Every faculty and staff member is provided with Workers' Compensation Insurance which provides full medical coverage for any injury related to his/her employment with Lipscomb University
Workers’ Compensation Reporting
If a Lipscomb employee has a work-related injury or illness (a condition that develops over time, such as carpal tunnel syndrome or tendinitis), he/she must fill out an Employer’s First Report of Injury Form.Both the Worker's responsibilities and the Supervisor's responsibilities are listed below.
- NOTIFY YOUR SUPERVISOR as soon as possible and assist him or her in completing an Employer's First Report of Injury.
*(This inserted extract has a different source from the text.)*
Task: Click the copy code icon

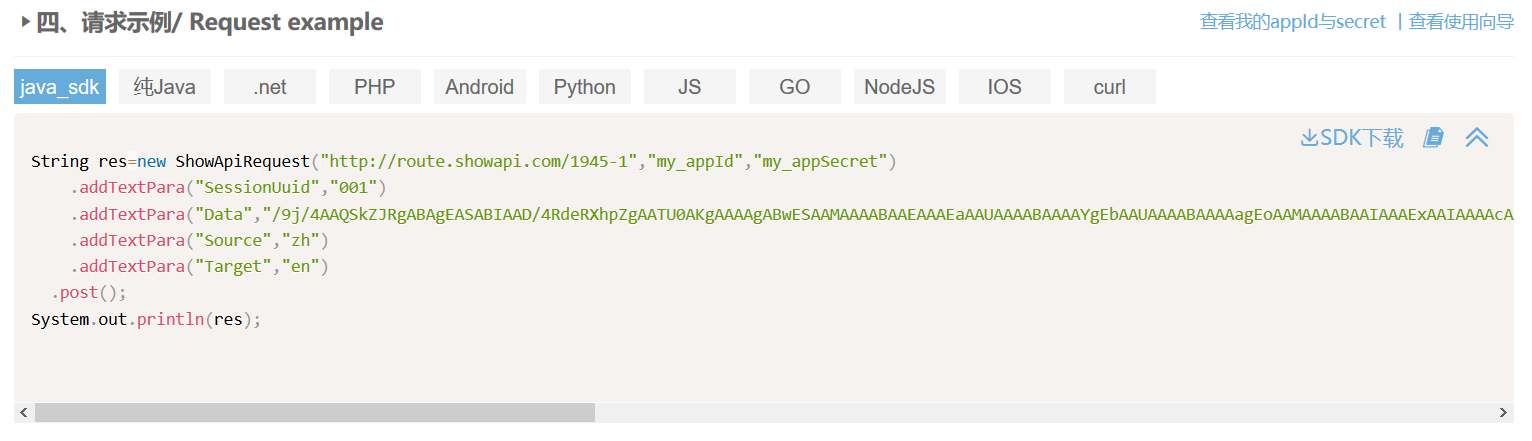Action: click(1433, 138)
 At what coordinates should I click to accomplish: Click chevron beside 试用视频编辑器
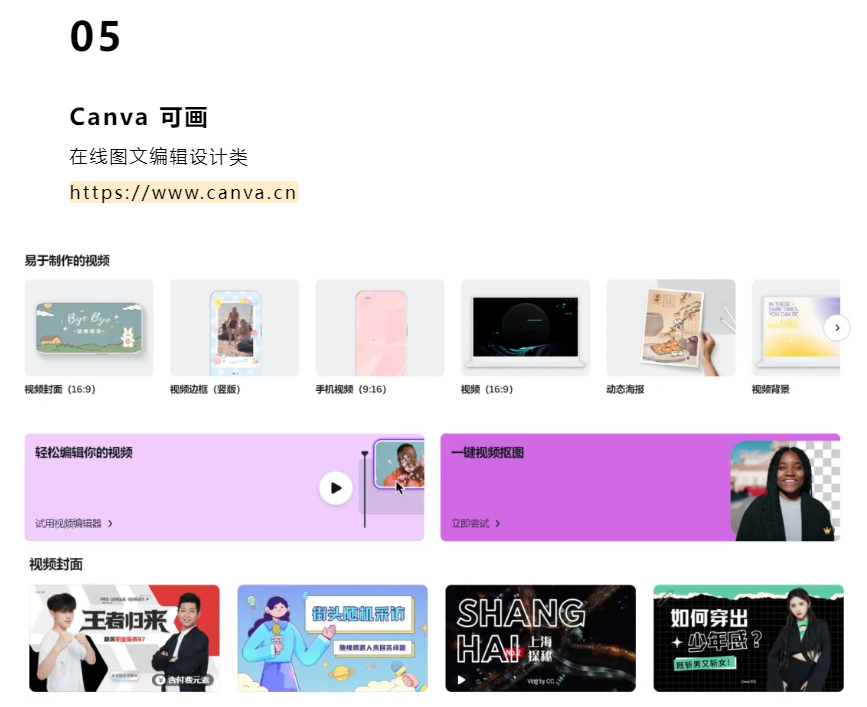tap(110, 523)
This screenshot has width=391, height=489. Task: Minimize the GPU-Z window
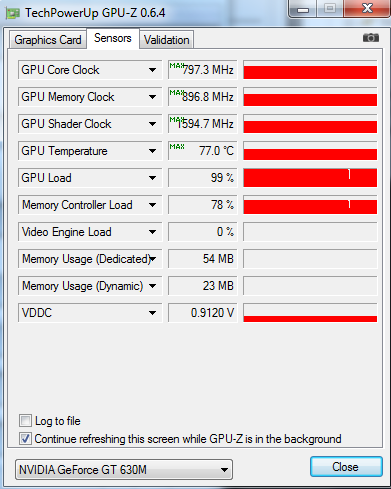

Send the completed form to the Health Services Center.
- FOR NON-EMERGENCY SITUATIONS during the hours of 7:45-8:30 contact the Health Services office at 966-6304 for an initial assessment of the injury.
- TELL YOUR DOCTOR THAT YOU WERE INJURED ON THE JOB. Medical bills should be sent to Risk Management for payment under worker's compensation (not your health insurance plan). Receipts for out of pocket expense, such as prescription medication and equipment, should be sent to Risk Management for reimbursement under worker's compensation.
- IF YOU ARE UNABLE TO WORK AS A RESULT OF YOUR INJURY, NOTIFY YOUR SUPERVISOR. Keep your supervisor informed of your progress and anticipated return to work date. You must provide your supervisor and Risk Management with a doctor's note which authorizes your absence from work.
- IF YOU ARE ABLE TO WORK PART TIME OR CAN WORK WITH TEMPORARY JOB MODIFICATION please notify your supervisor and Human Resources. Return to Light Duty will be assessed baesd on your doctor's restrictions and temporary work assignment as well as the time period your doctor recommends the restrictions should remain in place.
- ADDITIONAL FORMS AND CONTACT WITH THE INSURANCE ADJUSTOR may be necessary. Your claim is subject to investigation by the University's insurance company. Complete all requested forms and return them to Risk Management as quickly as possible.
- COMPLETE THE EMPLOYER’S FIRST REPORT OF INJURY FORM AND SEND IT TO HEALTH SERVICES AS SOON AS POSSIBLE. As the supervisor, YOU are the employer. The employee has the responsibility to report the injury or illness and assist the supervisor in completing the Employer's First Report of Injury. If the employee is unable to assist you, complete the form to the best of your ability. An employee has six months from the time an injury is known to be work related to report it, one year for an illness (such as carpal tunnel syndrome).
- COMMUNICATE WITH HUMAN RESOURCES. Call Human Resources if your employee is unable to work, or when they return to work, following a work related injury or illness. If you have information relative to the investigation of a worker's compensation claim, notify Human Resources.
- COMMUNICATE WITH YOUR EMPLOYEE. Ask how they are doing, when they expect to come back to work, and keep them involved with what's happening at work. Statistics indicate this contact with the work place can assist the employee in recovering from an injury or illness.
- CONSIDER PROVIDING TEMPORARY MODIFIED DUTY WHICH WILL ALLOW YOUR EMPLOYEE TO RETURN TO WORK. Often, an employee who is unable to perform their usual work tasks can work in some capacity. View the necessary work tasks with a creative eye, or identify special projects the employee may be able to work on. Consider allowing your employee to return to work on a part time basis.